Tarea
En el texto sobre el castellano andino colonial, ¿con qué verbo se combina pedir en las construcciones reduplicadas de los documentos bilingües?

Página
____________________
Este resultado concuerda con otros estudios realizados por la misma autora, sobre la base del mismo corpus, pero centrados en la performatividad, que observan los actos de habla y las estrategias discursivas asociadas a ellos. En los expedientes coloniales, la autora (Escobar, A. M., 2007 y 2008) identifica que los documentos bilingües muestran mayor uso de verbos asertivos fuertes (como jurar) que los monolingües, lo que se relaciona con la necesidad de reforzar la veracidad de la queja ante la autoridad judicial. Por otra parte, mientras que en los documentos monolingües se encuentra un mayor uso de imperativos y verbos directivos débiles al momento de pedir justicia, en los documentos bilingües se observa un mayor uso de construcciones reduplicadas que combinan el verbo pedir con suplicar, así como una frecuencia menor de imperativos y una presencia mayor de estrategias de atenuación de los actos directivos, centradas en la expresión de la cortesía y la modestia.
En resumen, el análisis de este corpus muestra que, en los Andes del siglo XVII, el pretérito perfecto tenía una función semántica básicamente similar en los documentos monolingües y bilingües, la de un pasado anterior con relevancia para el presente. Sin embargo, los usos discursivos de esta forma verbal en los expedientes bilingües se muestran más sensibles tanto a factores subjetivos como a factores relacionados con el tiempo del habla. Las sutiles diferencias observables en el uso de esta forma verbal en el siglo XVII sugieren posibles conexiones con su desarrollo posterior, la función evidencial de experiencia directa que es posible observar hoy día en el castellano andino. La antigüedad de los rasgos actuales del castellano andino y la importancia del contacto con las lenguas indígenas en su formación son, como veremos en el capítulo 2, debates vigentes al que el trabajo de Anna María Escobar sin duda contribuye. En este sentido, se puede afirmar que este trabajo es representativo de las preocupaciones centrales del área. Al mismo tiempo, se debe reconocer que el estudio presenta innovaciones respecto de esta tradición, porque en ella no han sido frecuentes la aplicación de un enfoque variacionista ni la construcción de corpus documentales específicos para afrontar las preguntas de investigación. De este modo, este caso permite destacar que, además del análisis filológico de los documentos coloniales que observamos en el caso anterior, el área se puede enriquecer mediante la integración de los acercamientos cualitativos y cuantitativos a los hechos lingüísticos. En el siguiente caso observaremos un camino distinto para alcanzar esta integración.
____________________
Datos proporcionados
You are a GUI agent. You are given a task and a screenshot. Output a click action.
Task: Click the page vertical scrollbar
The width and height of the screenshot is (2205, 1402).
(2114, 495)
____________________
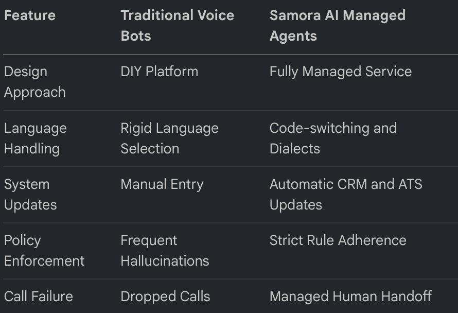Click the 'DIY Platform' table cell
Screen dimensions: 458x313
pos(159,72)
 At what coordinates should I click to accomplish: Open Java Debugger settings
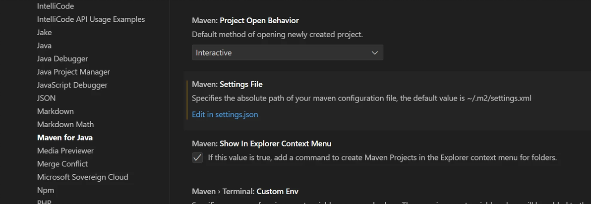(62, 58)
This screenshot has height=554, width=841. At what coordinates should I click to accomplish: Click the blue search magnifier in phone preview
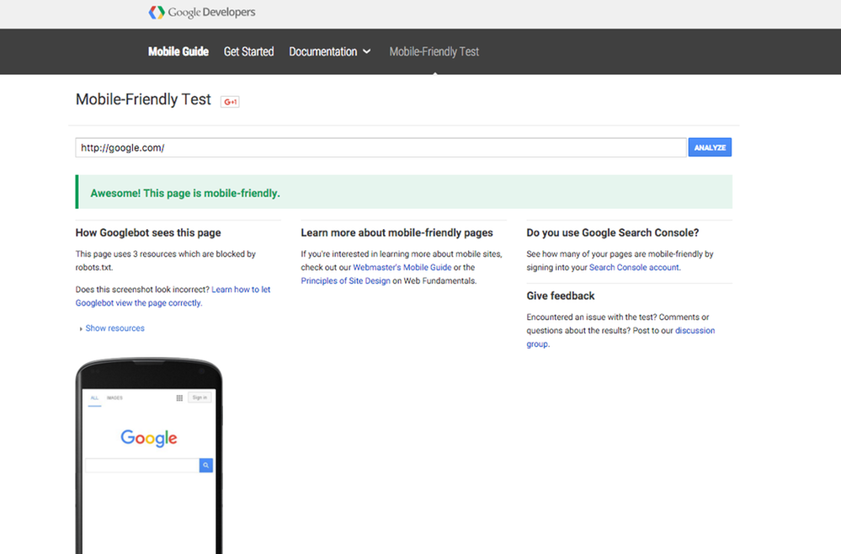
____________________
Tarea resuelta
Con suplicar.